— Begin Extract to read —

The EUSS was created under the European Union (Withdrawal Agreement) Act 2020 and the Citizen's Rights Agreements with EEA and Swiss citizens and their families.

The EUSS provides these citizens and their family members an opportunity to apply for a legal immigration status that will enable them to enter and remain in the UK.

Types of applications

Under the EU Settlement Scheme, individuals can be granted either:

  • A EUSS Family Permit, Indefinite Leave to Enter (for out-of-country applications),
  • Indefinite Leave to Remain (for in-country applications).
  • Indefinite Leave to Enter/ILR (also known as Settled Status for our-of-country applications)
  • Limited leave to enter for five years (for out-of-country applications)
  • Limited leave to remain for five years (also known as Pre-Settled Status for in-country applications)

Generally speaking, to be eligible to apply for Settled Status under the EU Settlement Scheme, you must have been living in the UK by the end of the Brexit transition period, 31 December 2020.

Eligible family members for residence under EUSS

Some other ways a person may get pre-settled status include newborn and adopted children.

Depending on the previous residence in the UK before 31 December 2020 (if any), there are different ways to apply for settled or pre-settled status for:

  • spouses
  • durable partners
  • children or grandchildren under 21,
  • dependent children or grandchildren over 21,
  • dependant parents or grandparents

Suppose you fit in one of the above categories and meet the condition regarding previous UK residence. In that case, you may apply for EUSS status as a Joining family member (see our family permit section). Alternatively, if you are an EEA national, you may apply using the standard process for EUSS applications (pre-settled status).

You may be eligible to apply for Settled Status (ILR) at any time when you meet the requirements of the EU Settlement Scheme, generally speaking, five years of continuous residence in the UK.

What happens with my status if I leave the UK for a long time?

There are several issues regarding leaving the UK for an extended period when you hold pre-settled status. Firstly, you must demonstrate continuous residence in the UK to qualify for settled status. Briefly, you should have travelled abroad for less than six months in any 12 months. Secondly, leaving the UK for longer than two years leads to cancelling your pre-settled status.

— End Extract to read —
— Begin Supplied information —

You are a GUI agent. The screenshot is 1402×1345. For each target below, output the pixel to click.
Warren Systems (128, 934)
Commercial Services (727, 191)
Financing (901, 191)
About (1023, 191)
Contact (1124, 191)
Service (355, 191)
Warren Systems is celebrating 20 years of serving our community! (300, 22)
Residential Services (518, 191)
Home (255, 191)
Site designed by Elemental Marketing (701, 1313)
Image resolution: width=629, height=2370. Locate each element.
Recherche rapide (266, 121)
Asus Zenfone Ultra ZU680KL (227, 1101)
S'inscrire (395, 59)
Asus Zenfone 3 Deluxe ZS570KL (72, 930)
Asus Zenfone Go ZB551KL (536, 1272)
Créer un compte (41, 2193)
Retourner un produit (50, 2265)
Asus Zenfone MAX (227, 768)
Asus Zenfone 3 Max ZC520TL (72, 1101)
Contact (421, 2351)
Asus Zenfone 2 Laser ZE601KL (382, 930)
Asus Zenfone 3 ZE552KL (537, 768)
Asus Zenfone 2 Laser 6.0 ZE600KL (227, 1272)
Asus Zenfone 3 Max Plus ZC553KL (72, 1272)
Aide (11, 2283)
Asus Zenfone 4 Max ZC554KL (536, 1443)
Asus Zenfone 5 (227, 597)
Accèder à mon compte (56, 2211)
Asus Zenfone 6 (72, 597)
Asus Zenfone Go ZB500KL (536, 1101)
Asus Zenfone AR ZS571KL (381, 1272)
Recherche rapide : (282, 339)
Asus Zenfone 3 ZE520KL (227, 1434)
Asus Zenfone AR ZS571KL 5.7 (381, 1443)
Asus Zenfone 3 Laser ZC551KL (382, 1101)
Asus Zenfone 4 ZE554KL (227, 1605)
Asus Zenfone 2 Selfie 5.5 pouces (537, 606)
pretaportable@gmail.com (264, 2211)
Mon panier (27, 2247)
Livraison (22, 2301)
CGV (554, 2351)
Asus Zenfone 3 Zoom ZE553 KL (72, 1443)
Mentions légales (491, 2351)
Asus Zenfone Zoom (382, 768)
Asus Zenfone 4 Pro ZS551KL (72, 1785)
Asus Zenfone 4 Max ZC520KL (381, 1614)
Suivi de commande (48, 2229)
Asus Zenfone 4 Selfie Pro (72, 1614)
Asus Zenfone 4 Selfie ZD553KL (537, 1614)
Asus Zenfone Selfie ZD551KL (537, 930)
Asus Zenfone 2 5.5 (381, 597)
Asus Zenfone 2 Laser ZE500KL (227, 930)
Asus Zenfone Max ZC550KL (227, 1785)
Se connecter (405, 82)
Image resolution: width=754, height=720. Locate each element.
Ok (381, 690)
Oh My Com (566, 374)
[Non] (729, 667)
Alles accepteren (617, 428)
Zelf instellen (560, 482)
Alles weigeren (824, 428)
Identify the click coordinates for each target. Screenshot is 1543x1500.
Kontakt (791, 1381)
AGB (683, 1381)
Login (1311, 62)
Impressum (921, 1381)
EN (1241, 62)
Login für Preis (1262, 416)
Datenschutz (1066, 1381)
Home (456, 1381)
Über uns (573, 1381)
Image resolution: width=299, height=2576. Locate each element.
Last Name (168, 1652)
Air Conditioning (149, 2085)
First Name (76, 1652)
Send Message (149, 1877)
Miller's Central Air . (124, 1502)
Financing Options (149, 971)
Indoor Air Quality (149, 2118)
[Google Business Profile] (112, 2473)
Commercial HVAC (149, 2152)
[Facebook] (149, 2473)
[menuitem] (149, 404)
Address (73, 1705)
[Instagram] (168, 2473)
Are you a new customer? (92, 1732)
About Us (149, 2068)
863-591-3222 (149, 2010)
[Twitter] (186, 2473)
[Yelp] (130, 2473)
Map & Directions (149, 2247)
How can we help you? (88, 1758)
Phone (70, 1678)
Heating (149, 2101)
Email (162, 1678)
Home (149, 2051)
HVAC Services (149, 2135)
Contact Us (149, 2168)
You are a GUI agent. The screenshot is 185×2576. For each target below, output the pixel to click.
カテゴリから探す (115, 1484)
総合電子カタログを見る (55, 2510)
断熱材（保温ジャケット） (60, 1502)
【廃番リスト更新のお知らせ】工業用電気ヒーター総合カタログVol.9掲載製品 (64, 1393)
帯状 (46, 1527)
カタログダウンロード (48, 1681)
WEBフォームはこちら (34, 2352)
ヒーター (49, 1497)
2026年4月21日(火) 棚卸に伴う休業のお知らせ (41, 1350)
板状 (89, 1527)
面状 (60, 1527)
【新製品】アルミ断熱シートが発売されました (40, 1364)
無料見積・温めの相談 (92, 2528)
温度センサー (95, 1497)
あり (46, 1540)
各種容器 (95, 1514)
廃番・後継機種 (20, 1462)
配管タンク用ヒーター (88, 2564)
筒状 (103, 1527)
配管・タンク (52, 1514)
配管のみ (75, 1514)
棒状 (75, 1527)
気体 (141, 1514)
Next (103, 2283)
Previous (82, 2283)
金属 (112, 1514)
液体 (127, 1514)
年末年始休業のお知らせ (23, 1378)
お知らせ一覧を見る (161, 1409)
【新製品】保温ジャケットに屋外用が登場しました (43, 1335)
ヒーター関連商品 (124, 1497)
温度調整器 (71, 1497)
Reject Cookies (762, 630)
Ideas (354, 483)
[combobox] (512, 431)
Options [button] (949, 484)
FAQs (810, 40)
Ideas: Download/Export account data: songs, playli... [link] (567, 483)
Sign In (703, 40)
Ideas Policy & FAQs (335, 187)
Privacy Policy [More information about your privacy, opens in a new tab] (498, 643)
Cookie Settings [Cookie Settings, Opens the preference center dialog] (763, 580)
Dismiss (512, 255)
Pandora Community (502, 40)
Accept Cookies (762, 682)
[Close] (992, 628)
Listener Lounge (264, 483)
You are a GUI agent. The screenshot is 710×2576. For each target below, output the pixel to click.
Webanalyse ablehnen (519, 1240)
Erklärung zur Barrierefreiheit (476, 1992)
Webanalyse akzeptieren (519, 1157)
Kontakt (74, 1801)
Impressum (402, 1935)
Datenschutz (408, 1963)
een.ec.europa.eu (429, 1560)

— End Supplied information —

» Work to be completed
Answer these questions from the EU Settlement Scheme text:
1. Under which Act was the EUSS created?
2. By what date must a person generally have been living in the UK to be eligible to apply for Settled Status?
3. What happens to pre-settled status if the holder leaves the UK for longer than two years?

» Full response
1. The European Union (Withdrawal Agreement) Act 2020.
2. By 31 December 2020, the end of the Brexit transition period.
3. The pre-settled status is cancelled.